3. D'autre part, aux termes de l'article L. 134-1 du code de l'action sociale et des familles : " Le contentieux relevant du présent chapitre comprend les litiges relatifs aux décisions du président du conseil départemental et du représentant de l'Etat dans le département en matière de prestations légales d'aide sociale prévues par le présent code ". En vertu du premier alinéa de l'article L. 134-2 du même code, les recours contentieux formés contre les décisions mentionnées à l'article L. 134-1 sont précédés d'un recours administratif préalable exercé devant l'auteur de la décision contestée. L'institution par ces dispositions d'un recours administratif préalable obligatoire à la saisine du juge a pour effet de laisser à l'autorité compétente pour en connaître le soin d'arrêter définitivement la position de l'administration. Il s'ensuit que la décision prise à la suite du recours préalable est seule susceptible d'être déférée au juge en ce qu'elle se substitue à la décision initiale.

4. En l'espèce, il résulte de l'instruction que la décision attaquée du 20 janvier 2025 est la décision initiale par laquelle le président du conseil départemental de Seine-et-Marne a rejeté la demande de contrat jeune majeur présentée par le requérant. Il n'est pas établi ni même allégué que M. A aurait exercé le recours administratif préalable obligatoire imposé par les dispositions précitées contre cette décision. Il s'ensuit que les conclusions de la requête sont entachées d'une irrecevabilité qui est manifeste et que le tribunal n'est pas tenu d'inviter à régulariser.

O R D O N N E :

Article 1er : La requête de M. A est rejetée.

Article 2 : Le présent jugement sera notifié à M. B A, au département de Seine-et-Marne et à Me Desenlis.

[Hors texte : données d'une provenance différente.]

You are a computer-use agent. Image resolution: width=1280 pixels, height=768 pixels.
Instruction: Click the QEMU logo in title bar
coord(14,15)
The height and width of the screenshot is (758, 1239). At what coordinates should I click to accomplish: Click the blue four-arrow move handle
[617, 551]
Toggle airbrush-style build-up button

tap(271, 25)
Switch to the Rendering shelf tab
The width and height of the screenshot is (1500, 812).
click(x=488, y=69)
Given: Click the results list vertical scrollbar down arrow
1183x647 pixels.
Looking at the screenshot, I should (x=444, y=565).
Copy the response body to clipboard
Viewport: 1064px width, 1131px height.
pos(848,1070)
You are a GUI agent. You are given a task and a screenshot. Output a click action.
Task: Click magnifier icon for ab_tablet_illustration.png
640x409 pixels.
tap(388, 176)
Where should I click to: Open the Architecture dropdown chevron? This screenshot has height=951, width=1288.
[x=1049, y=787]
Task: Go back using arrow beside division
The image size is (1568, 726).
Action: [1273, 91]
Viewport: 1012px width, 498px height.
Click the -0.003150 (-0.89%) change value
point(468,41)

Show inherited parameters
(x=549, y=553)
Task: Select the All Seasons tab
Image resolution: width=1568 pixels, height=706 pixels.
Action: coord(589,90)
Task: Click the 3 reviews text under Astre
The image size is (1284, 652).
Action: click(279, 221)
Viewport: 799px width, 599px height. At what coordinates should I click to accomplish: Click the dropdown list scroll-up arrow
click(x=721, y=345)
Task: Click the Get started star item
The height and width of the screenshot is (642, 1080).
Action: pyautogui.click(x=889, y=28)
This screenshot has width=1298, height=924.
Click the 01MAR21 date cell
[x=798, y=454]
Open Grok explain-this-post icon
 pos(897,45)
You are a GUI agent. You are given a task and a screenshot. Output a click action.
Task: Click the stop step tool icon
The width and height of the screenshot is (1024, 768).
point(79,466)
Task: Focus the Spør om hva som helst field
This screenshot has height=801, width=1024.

Copie en sera adressée au bureau d'aide juridictionnelle.

Fait à Melun, le 05 mai 2025 .

Le président de la 8ème chambre,

X. POTTIER

La République mande et ordonne au préfet de Seine-et-Marne en ce qui le concerne ou à tous commissaires de justice à ce requis en ce qui concerne les voies de droit commun, contre les parties privées, de pourvoir à l'exécution de la présente décision.